Un retour réussi

mardi, 29.10.2013 / 23 h 30 canadiens.com

MONTRÉAL – Si Douglas Murray a raté plus d’un mois d’activité, il ne l’a pas laissé paraître alors qu’il a dû disputer deux matchs en autant de soirs à son retour au jeu.

Ayant manqué la presque totalité du camp d’entraînement en plus des 11 premières parties de sa nouvelle équipe, le vétéran défenseur a paru dans ses pantoufles à son premier match devant ses nouveaux partisans mardi, après avoir disputé son premier match de la saison la veille au Madison Square Garden.

« C’était bien. C’était difficile de jouer deux jours de suite à mon retour », d’admettre Murray qui n’avait pris part qu’à une seule partie préparatoire avant de tomber au combat le 16 septembre. « C’était bien qu’on ait marqué le premier but et d’obtenir la victoire.

« Je ne me sentais pas aussi rapide que je l’aurais voulu à l’occasion », de poursuivre l’arrière de 33 ans, qui a été jumelé à Francis Bouillon depuis son retour à la ligne bleue. « Côté synchronisme, les choses ont commencé à aller mieux vers la deuxième moitié de la partie. En général, je suis plutôt satisfait. »

Ajoutant indéniablement un aspect robustesse à la brigade défensive du Tricolore alors que le maître de la mise en échec Alexei Emelin manquera à l’appel pendant encore quelque temps, le défenseur s’est permis quelques bons coups d’épaule contre les Stars, terminant la rencontre avec un total de six mises en échec, un sommet dans la rencontre.

« Ça dépend de match en match. Quand j’étais plus jeune, j’essayais d’en avoir le plus possible », d’indiquer Murray, qui a notamment distribué un sommet personnel de 233 mises en échec en 2009-2010. « Maintenant, j’essaie d’être physique. Lorsque l’opportunité est là, je la saisis. Lorsque je commence à m’intéresser au nombre de mises en échec que je donne, c’est là que je me retrouve dans le pétrin ou que je me retrouve hors de position. »

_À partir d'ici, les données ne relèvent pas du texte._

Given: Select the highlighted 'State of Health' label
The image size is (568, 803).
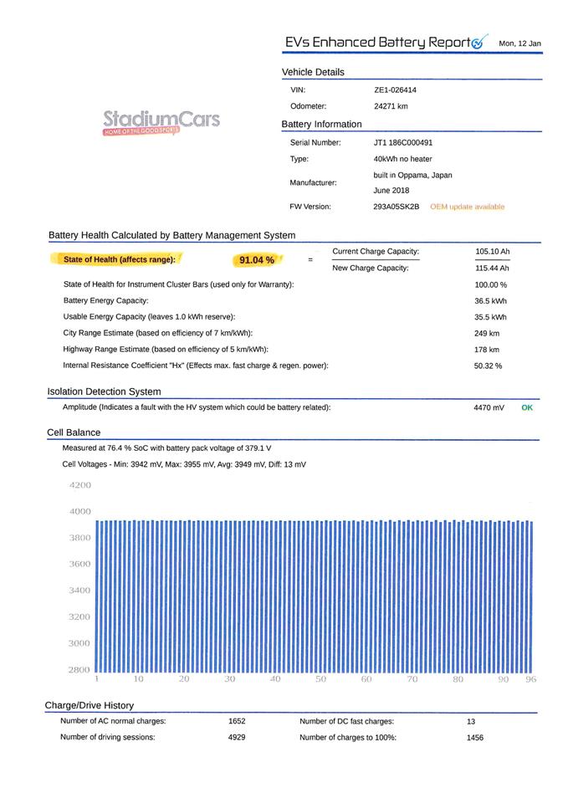Looking at the screenshot, I should coord(120,259).
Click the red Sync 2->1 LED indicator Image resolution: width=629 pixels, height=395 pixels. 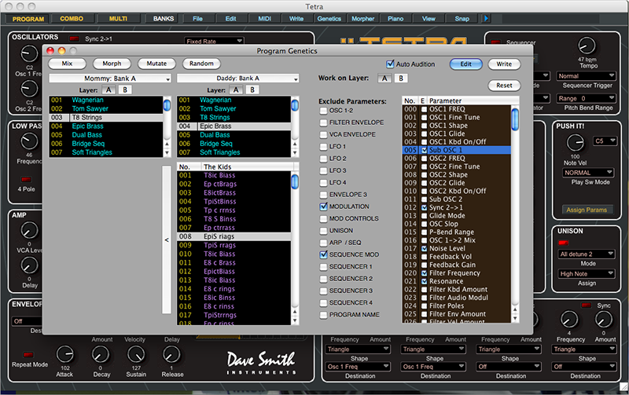point(74,38)
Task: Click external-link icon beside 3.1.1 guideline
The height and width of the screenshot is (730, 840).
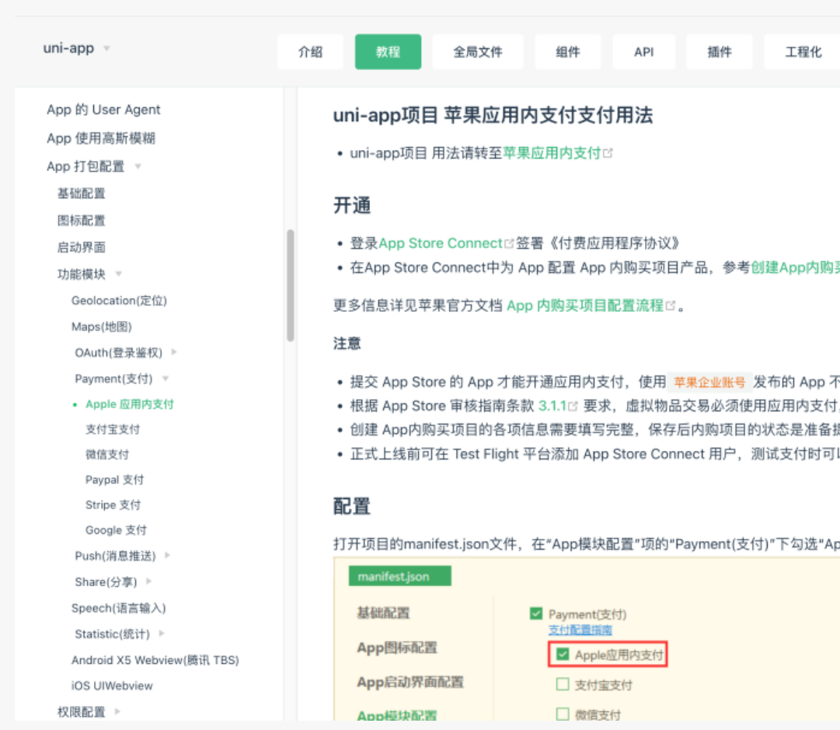Action: click(x=573, y=406)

Plutôt difficile à manquer avec son gabarit de 6-pieds-3 et 240 livres, Murray a vu son travail remarqué par l’homme dont il a la mission de nettoyer le devant de son filet, portant à sa fiche trois des 29 tirs bloqués par les Montréalais au cours de la rencontre.

« Il est un gros bonhomme. Il a été solide. Il a fait sentir sa présence sur les adversaires », de constater Carey Price, la première étoile de la rencontre, après n’avoir alloué qu’un but sur 27 tirs. « C’est ce dont nous avons besoin de lui : jouer physique. Il a très bien paru après avoir raté tant de temps au début de la saison. Ce n’est pas une position facile pour faire cela. »

Après avoir été utilisé 14 minutes et 21 secondes à New York la veille, Murray aurait vu la même quantité d’action à son deuxième match, si ce n’avait été d’un court séjour à l’infirmerie pour recevoir des points de suture sous son nez, voyant le chronomètre s’arrêter à 12 minutes pile.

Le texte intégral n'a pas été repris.